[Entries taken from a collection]
· · · · ·
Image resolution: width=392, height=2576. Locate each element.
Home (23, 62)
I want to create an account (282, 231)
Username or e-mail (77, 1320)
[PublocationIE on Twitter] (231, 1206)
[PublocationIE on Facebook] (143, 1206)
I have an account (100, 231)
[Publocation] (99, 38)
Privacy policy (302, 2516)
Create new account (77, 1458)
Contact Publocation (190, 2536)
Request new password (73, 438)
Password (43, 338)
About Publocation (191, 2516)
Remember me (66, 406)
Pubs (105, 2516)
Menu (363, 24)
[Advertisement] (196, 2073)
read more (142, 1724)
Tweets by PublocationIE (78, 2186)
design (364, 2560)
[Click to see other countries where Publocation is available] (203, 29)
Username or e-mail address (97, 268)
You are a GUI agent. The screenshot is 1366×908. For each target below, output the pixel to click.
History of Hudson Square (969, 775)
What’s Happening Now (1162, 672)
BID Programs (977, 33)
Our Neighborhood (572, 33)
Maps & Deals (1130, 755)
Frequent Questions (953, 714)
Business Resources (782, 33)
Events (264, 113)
· · · · ·
> [GOAL OF THE EXERCISE]: Above are the records. Print exactly, and only, the lines from the line with "Home (23, 62)" to the line with "design (364, 2560)", both inclusive.

> [EXERCISE SOLUTION]:
Home (23, 62)
I want to create an account (282, 231)
Username or e-mail (77, 1320)
[PublocationIE on Twitter] (231, 1206)
[PublocationIE on Facebook] (143, 1206)
I have an account (100, 231)
[Publocation] (99, 38)
Privacy policy (302, 2516)
Create new account (77, 1458)
Contact Publocation (190, 2536)
Request new password (73, 438)
Password (43, 338)
About Publocation (191, 2516)
Remember me (66, 406)
Pubs (105, 2516)
Menu (363, 24)
[Advertisement] (196, 2073)
read more (142, 1724)
Tweets by PublocationIE (78, 2186)
design (364, 2560)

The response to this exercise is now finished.